Posted: May 12th, 2014
After persistently prodding the National Energy Board, pipeline critic David Ellis finally got a report on Kinder Morgan’s two oil spills along the Trans Mountain pipeline route. The spills happened last June, and had temporarily shut the pipeline down for investigation.
What he saw on page two of Kinder Morgan’s Engineering Assessment floored him. It stated that instead of just 20-25 barrels spilled near the Coquihalla Canyon, the pipeline leaked well over quadruple that amount.
Ellis had wondered why Kinder Morgan was hurriedly removing some 5005 cubic metres (over 600 truckloads) of oil-contaminated soil from the area. It seemed excessive, which led him to comment at the time: there’s been more oil spilled than [Kinder Morgan] is saying.
His suspicions were confirmed by the report, which said a subsequent analysis resulted in a revised estimated release volume of approximately 18 m3 — or about 113 barrels of oil spilled in the park area.
At the time that he started voicing his concerns about it, Kinder Morgan attacked his credentials and maintained that the large volume of soil was being removed only to meet strict clean up criteria because of its location within a provincial park.” But the latest report suggests it was because the spill was bigger than people originally thought.
Both Kinder Morgan and the NEB said that the company took the appropriate steps to contain the spill once it started.
“The initial estimate of volume was exactly that, an estimate,” said Kinder Morgan spokesperson Andy Galarnyk. “As remediation work continued we updated the volume estimate based on levels of contamination discovered.”
More problems with aging pipeline expected?

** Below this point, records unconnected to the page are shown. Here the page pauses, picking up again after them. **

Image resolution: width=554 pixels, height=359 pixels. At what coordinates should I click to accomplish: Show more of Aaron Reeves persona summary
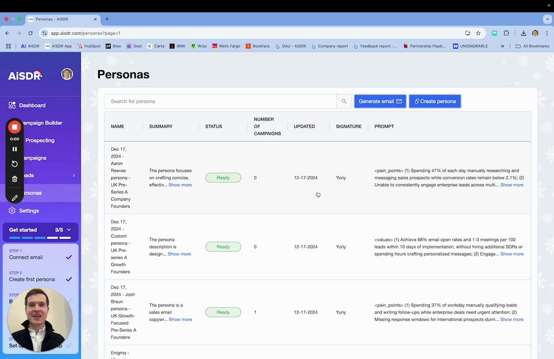coord(180,185)
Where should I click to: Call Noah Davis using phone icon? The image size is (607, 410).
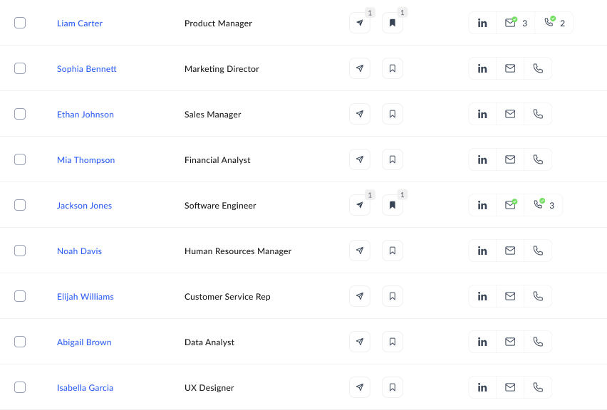click(x=538, y=251)
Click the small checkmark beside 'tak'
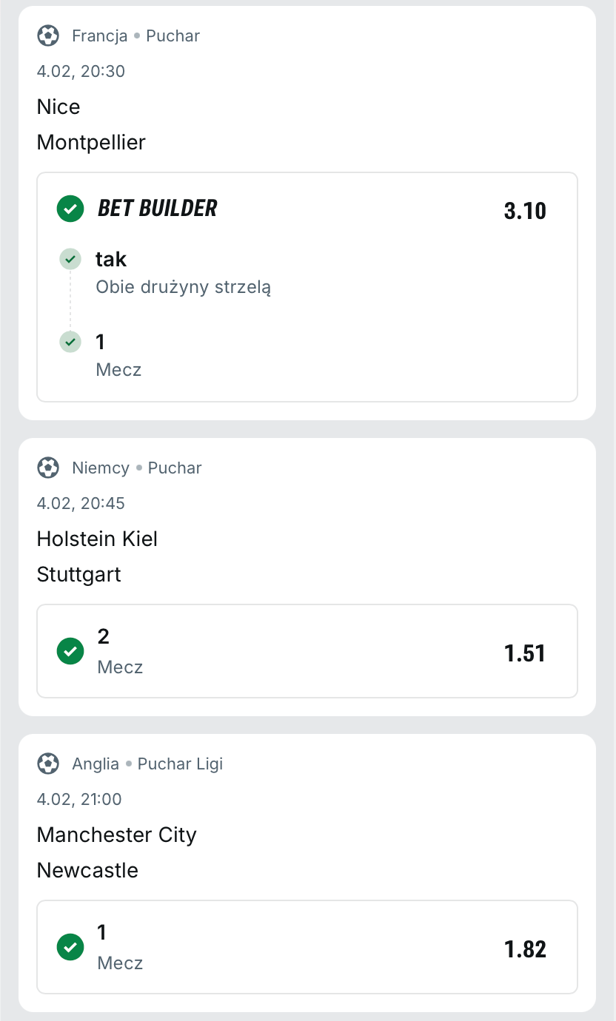This screenshot has width=616, height=1021. [x=70, y=259]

According to the report, the problem was misidentified as a manufacturing anomaly, and later turned out to be a dent with gouges, caused by pipeline fatigue. The pipeline, built in 1953, is now over 60 years old. Ellis worries there may be more problems with the pipe down the road.

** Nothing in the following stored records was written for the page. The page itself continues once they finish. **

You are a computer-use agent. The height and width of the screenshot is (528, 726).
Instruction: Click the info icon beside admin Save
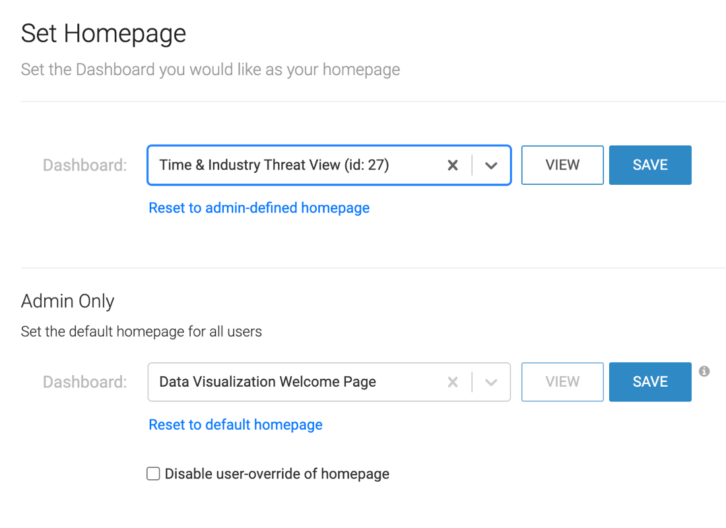(x=704, y=372)
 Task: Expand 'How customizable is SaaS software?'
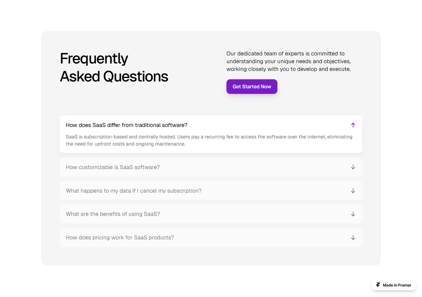pyautogui.click(x=113, y=167)
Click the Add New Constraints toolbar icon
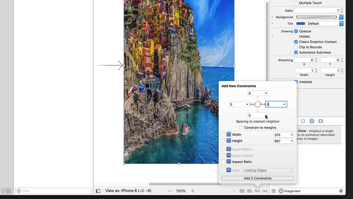Image resolution: width=353 pixels, height=199 pixels. pos(257,191)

It’s like an old garden hose, Ellis said, of the Trans Mountain pipeline. “They should shut this pipe down immediately to investigate.”
Ellis is concerned by the larger-than-reported spill — not only because it took place in a provincial park area is teeming with wildlife, but because the stretch of pipeline around Hope was constructed in 1953 with a thinner pipeline wall than required as part of a cost-saving measure. He believes the last 12 miles of this thin pipe near Hope is especially vulnerable for a spill.
“I am most worried about the thinner, ‘budget-saving’ pipe that did break in the Coquihalla and runs to Hope,” Ellis said. “What would 110 barrels of crude oil do to the Fraser River salmon if it got in there?”
He said he alerted the NEB back in January about information from a rare 1954 book, The Building of Trans Mountain, which notes that at a pressure limiting station located at Hope (near the Coquihalla pass), relief valves can spill oil into two 50,000 tanks so that pressure in the pipe from Hope to Burnaby may be reduced.
The book states on page 99:
“Using this pressure limiting equipment saved about $5,000,000 in the original line investment by avoiding need for heavier wall pipe to withstand high pressures during accidental shut-offs in the low sections of the system.”
“Thinner pipe would make fatigue go faster. The thinner it is, the more effect the fatigue has on it,” TransCanada whistleblower and former metallurgical engineer Evan Vokes said. He also raised issue with the fact that the company has had over 2,600 pipeline “anomaly digs” since 1984, which signalled that the Trans Mountain pipeline was not being very well maintained.
NEB spokesperson Sarah Kiley, however, said that thinner pipe does not necessarily mean increased risk of fatigue. She said there was once incident of overpressure in 2012 around 11km south of Clearwater, but said Kinder Morgan hasn’t said the pipeline was stretched as a result.
Galarnyk noted likewise, stating:
“The pipe on our entire system is designed and maintained for safe operation at the established operating pressures.”
Michael Hale, an intervenor for the NEB hearings on Kinder Morgan’s pipeline expansion and member of the Pipe Up Network, said he was “shocked” by the frenzy of repairs taking place along the existing pipeline route when he and his group went with Ellis to the area last August.
“We were quite shocked to see what was going on up there,” Hale said. “We realized the company was doing a lot more than just oil spill cleanup. There were huge sections of pipe dug up, and it wasn’t just oil spill cleanup. It made us wonder about the integrity of the old pipeline.”
He thought the company may have been rushing to fix existing flaws ahead of the application to twin the Trans Mountain pipeline.
As a result of the pipe cracking in June, the NEB had ordered Kinder Morgan to reduce its operating pressure by 20 per cent last August. But Galarnyk confirmed that the pipeline was now back at 100 per cent, everywhere except for the Edson to Hinton section. He said the section is being assessed and that the company would apply to lift the pressure in due course.
But critics ask if the company should instead be focusing on maintaining its existing pipeline before spending resources on twinning it.
“Shouldn’t the company focus on making the existing Trans Mountain line safe, before wanting to expand bitumen shipments for export?” Hale asked.